Transactions using vending machines provide convenience for sellers as they do not require a physical presence to serve consumers throughout the day, in contrast to traditional sales methods in markets. In this system, consumers make purchases on their own by entering money at the price indicated, which is usually comparable to the market price, although some machines offer a wide selection of products. These machines serve to simplify transactions so that buyers can directly get the desired items without having to interact with the seller. In a vending machine transaction, the rights and obligations between the seller and the buyer remain the same as in a conventional transaction. The seller fulfils his obligation by handing over ownership of the purchased product through the release of the goods from the machine after payment is made, while the buyer fulfils his obligation by paying the listed price. However, the possibility of default may occur if the desired product does not come out after payment or if the goods that do come out turn out to be in a defective condition. This situation has the potential to cause legal repercussions due to the discrepancy between the rights that the buyer should receive and the goods provided, so that one party does not obtain the rights that were previously agreed upon.

Ini adalah artikel akses terbuka di bawah lisensi CC BY-SA .

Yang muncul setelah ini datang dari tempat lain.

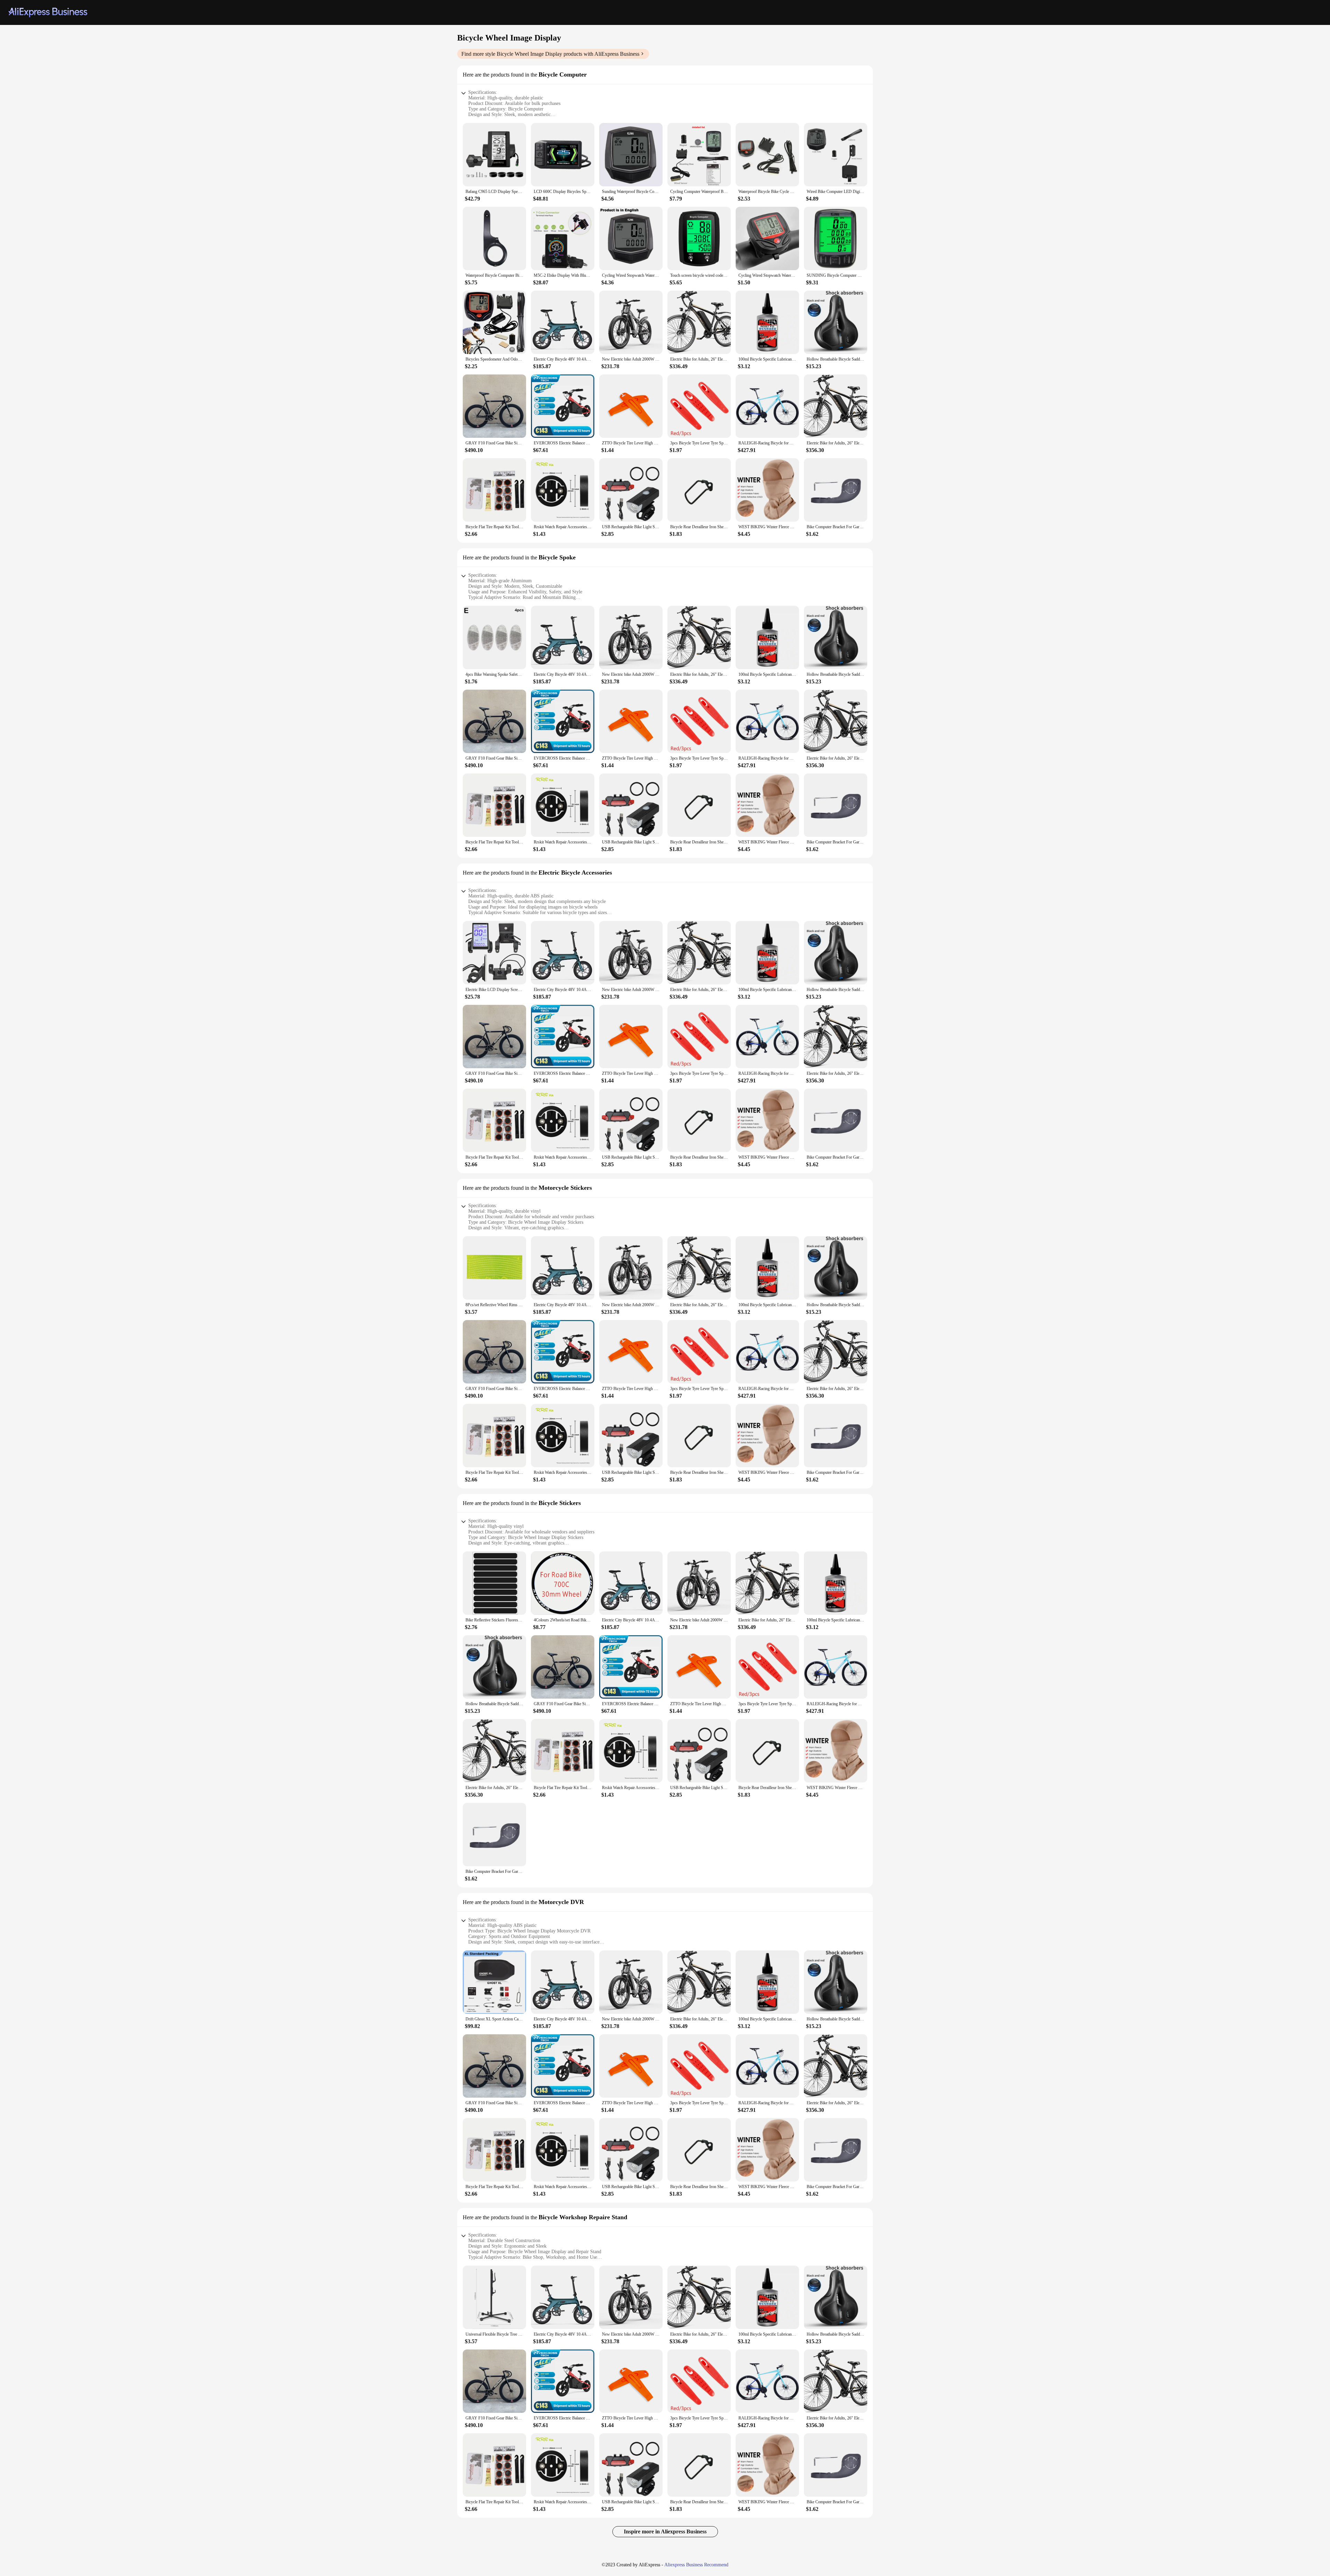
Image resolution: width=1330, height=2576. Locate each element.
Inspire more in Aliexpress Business (665, 2531)
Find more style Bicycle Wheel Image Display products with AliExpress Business (550, 54)
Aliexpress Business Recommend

This is an open access article under the CC BY-SA license.

PENDAHULUAN

Perjanjian adalah hubungan hukum antara dua pihak yang melibatkan hak dan kewajiban yang timbul dari kesepakatan mereka (Juanda, 2021). Penjelasan dimulai dengan mendefinisikan istilah "perikatan" yang berasal dari bahasa Belanda "verbintenis," yang berarti ikatan atau hubungan yang mengikat, lebih merujuk pada hubungan hukum antara pihak-pihak yang terlibat (da Santo et al., 2024). Menurut Sudikno Mertokusumo, perikatan adalah hubungan hukum antara dua pihak yang saling mengikat, di mana satu pihak memiliki hak untuk menerima sesuatu (prestasi) dan pihak lainnya berkewajiban untuk memberikan atau memenuhi kewajiban tersebut (Sinaga, 2020). Dengan kata lain, perikatan menciptakan keseimbangan antara hak dan kewajiban kedua belah pihak (Sinaga, 2020). Dalam konteks Kitab Undang-Undang Hukum Perdata (KUHPerdata), perikatan diatur dalam Buku III, meskipun tidak ada definisi eksplisit, namun ilmu hukum perdata menggambarkan perikatan sebagai hubungan hukum terkait dengan harta kekayaan, di mana salah satu pihak berhak atas suatu objek atau tindakan, dan pihak lainnya wajib memenuhi hak tersebut (TELAUMBANUA, 2024). Selain itu, para pihak bisa menyesuaikan isi perjanjian sesuai kebutuhan mereka, tetapi tetap harus mematuhi prinsip-prinsip dasar hukum yang berlaku. Sebagai hukum pelengkap, hukum perikatan memungkinkan adanya fleksibilitas dalam mengatur isi perjanjian, termasuk memperbolehkan pengabaian beberapa pasal yang dianggap tidak relevan oleh kedua pihak, selama tidak melanggar norma hukum yang lebih tinggi (YUSRI, 2023).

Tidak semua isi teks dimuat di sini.